• _Data excerpts_

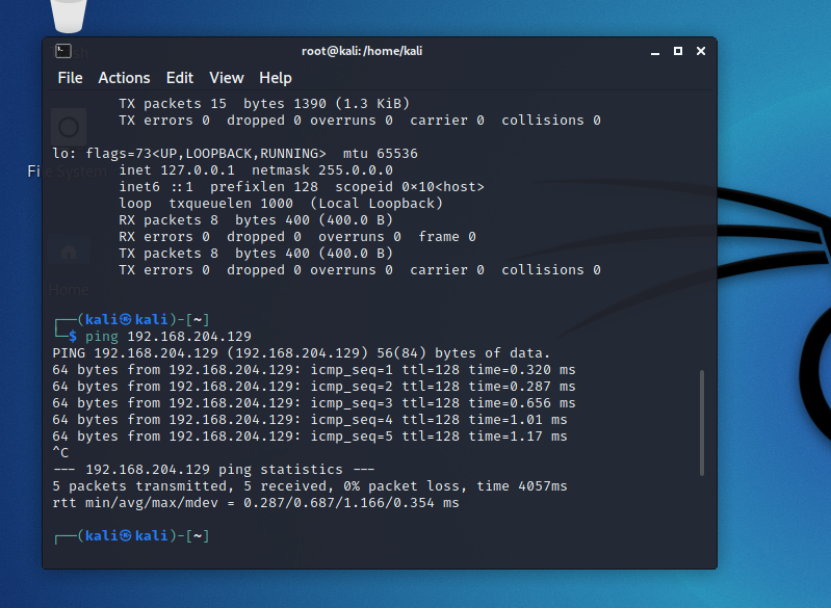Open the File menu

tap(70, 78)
...
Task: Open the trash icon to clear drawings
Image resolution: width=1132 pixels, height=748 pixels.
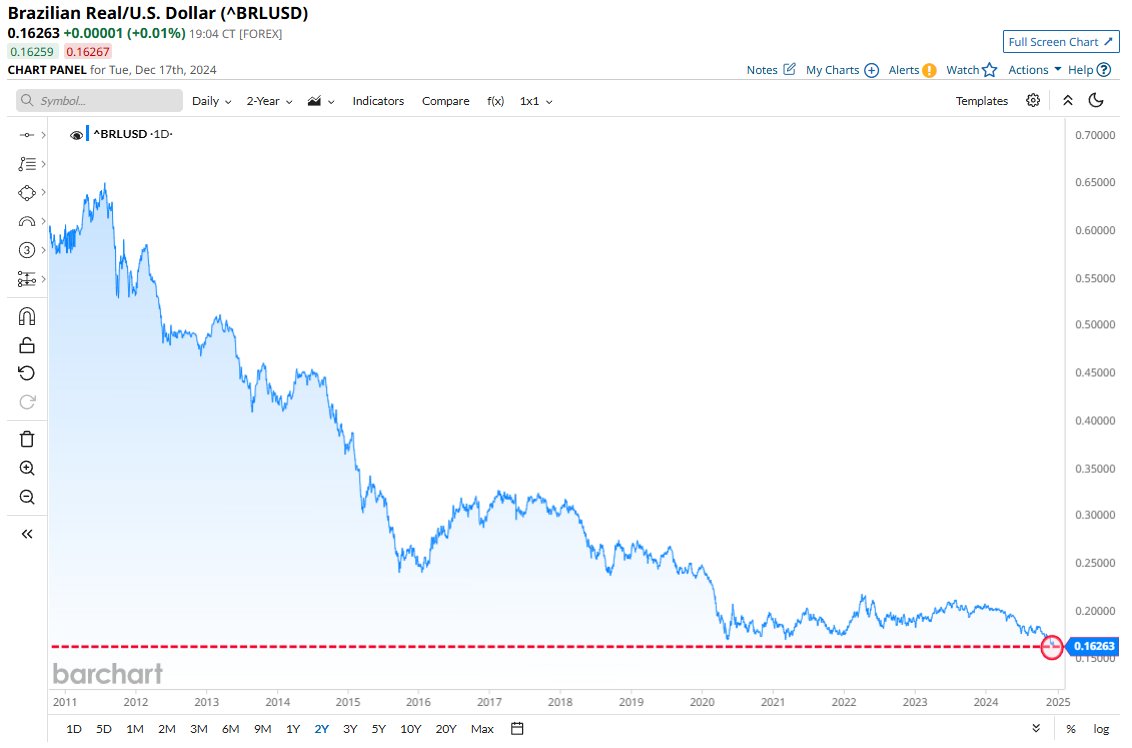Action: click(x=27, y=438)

• _Given exercise_
Could you write out every line of the data again, starting at the line containing "Task: Open the trash icon to clear drawings" and ending at the line containing "Action: click(x=27, y=438)", shifting each coordinate in the answers up by 134 and omitting the pictures?

• _Solution_
Task: Open the trash icon to clear drawings
Image resolution: width=1132 pixels, height=748 pixels.
Action: click(x=161, y=572)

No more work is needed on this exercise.